§ ASSIGNMENT 1
In the text about Dr. Ecelbarger, list every gene or molecule for which she has generated a renal-cell-specific knockout mouse line.
§ ASSIGNMENT 2
Turn the paragraph of the text about Dr. Ecelbarger that begins "Her laboratory conducts" into a short bulleted list that keeps its main facts.
§ ASSIGNMENT 3
Pick up the text about Dr. Ecelbarger after its final sentence and continue it.
SELECTED EXCERPT START
Dr. Ecelbarger has been funded as a Principal Investigator by the NIH (K01, R01, R21 mechanisms), the American Diabetes Association, the American Heart Association, the National Kidney Foundation, and by industry. She leads the Renal Physiology and Pathophysiology section at Frontiers in Physiology.
Her laboratory conducts whole animal studies, measures blood pressure by radiotelemetry, assesses metabolic parameters, and determines protein and RNA expression in the kidney. She has generated mouse lines with renal-cell-specific knockouts for insulin receptor, IGF receptor, mTOR, and microRNA 451.
Dr. Ecelbarger received her Ph.D. in Nutritional Sciences from the University of Wisconsin-Madison in 1992. She trained as a postdoctoral fellow at the National Institutes of Health in Bethesda under Dr. Mark Knepper. She started her own laboratory at Georgetown University in 1998 and completed a 2013 sabbatical at the NIH for training in deep sequencing and transcriptomics.
SELECTED EXCERPT END
INFORMATION START
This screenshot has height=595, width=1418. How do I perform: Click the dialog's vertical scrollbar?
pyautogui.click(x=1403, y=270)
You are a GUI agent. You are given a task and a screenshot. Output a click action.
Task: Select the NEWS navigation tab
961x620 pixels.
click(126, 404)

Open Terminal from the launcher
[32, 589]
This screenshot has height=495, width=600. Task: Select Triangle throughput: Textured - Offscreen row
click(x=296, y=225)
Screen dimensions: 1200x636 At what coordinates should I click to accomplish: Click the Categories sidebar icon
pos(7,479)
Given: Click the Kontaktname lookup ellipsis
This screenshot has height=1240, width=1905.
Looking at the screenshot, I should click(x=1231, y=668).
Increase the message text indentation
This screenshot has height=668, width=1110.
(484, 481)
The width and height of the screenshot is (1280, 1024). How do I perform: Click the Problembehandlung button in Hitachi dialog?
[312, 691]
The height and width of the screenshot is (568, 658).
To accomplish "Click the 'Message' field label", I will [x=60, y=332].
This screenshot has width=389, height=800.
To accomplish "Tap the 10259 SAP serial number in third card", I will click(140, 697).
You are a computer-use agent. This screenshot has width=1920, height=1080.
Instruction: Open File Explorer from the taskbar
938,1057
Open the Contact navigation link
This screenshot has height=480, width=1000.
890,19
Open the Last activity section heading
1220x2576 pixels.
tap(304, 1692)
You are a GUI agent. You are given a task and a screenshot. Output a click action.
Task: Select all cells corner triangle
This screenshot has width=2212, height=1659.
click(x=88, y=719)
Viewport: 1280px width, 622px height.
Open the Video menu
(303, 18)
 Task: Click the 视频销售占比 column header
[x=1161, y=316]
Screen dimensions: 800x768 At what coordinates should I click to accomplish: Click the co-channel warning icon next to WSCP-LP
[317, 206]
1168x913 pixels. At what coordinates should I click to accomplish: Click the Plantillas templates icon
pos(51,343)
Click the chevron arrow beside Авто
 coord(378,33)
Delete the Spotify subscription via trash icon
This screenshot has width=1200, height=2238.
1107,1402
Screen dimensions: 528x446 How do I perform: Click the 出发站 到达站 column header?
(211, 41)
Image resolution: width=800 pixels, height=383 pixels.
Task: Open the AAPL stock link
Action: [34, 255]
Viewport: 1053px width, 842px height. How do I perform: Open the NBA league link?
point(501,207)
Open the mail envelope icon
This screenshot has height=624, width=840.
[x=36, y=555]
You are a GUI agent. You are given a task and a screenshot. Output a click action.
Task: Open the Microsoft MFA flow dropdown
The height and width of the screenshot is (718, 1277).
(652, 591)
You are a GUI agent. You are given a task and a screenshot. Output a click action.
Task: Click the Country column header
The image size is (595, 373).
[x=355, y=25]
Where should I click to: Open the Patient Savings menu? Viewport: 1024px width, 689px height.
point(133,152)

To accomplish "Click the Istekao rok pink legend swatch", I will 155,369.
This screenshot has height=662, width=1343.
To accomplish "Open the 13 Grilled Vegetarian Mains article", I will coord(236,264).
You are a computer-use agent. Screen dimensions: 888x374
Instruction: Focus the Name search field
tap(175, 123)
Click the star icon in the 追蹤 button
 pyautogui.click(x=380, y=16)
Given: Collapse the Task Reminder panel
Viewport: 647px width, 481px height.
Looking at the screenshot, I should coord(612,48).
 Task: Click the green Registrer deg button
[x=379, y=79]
INFORMATION END
§ EXPECTED OUTPUT 1
- Insulin receptor
- IGF receptor
- mTOR
- microRNA 451

§ EXPECTED OUTPUT 2
- Whole animal studies
- Blood pressure measured by radiotelemetry
- Assessment of metabolic parameters
- Protein and RNA expression in the kidney
- Mouse lines with renal-cell-specific knockouts for insulin receptor, IGF receptor, mTOR, and microRNA 451

§ EXPECTED OUTPUT 3
Current Role: Associate Professor of Medicine at Georgetown University; member of the Center for the Study of Sex Differences in Health, Aging & Disease.
Research Leadership: Leads Renal Physiology and Pathophysiology section at Frontiers in Physiology.
Funding: NIH-funded Principal Investigator (K01, R01, R21); funded by ADA, AHA, NKF, and industry.
Research Contributions: Generated mouse lines with renal-cell-specific knockouts; pioneered transcriptomics approaches in renal research.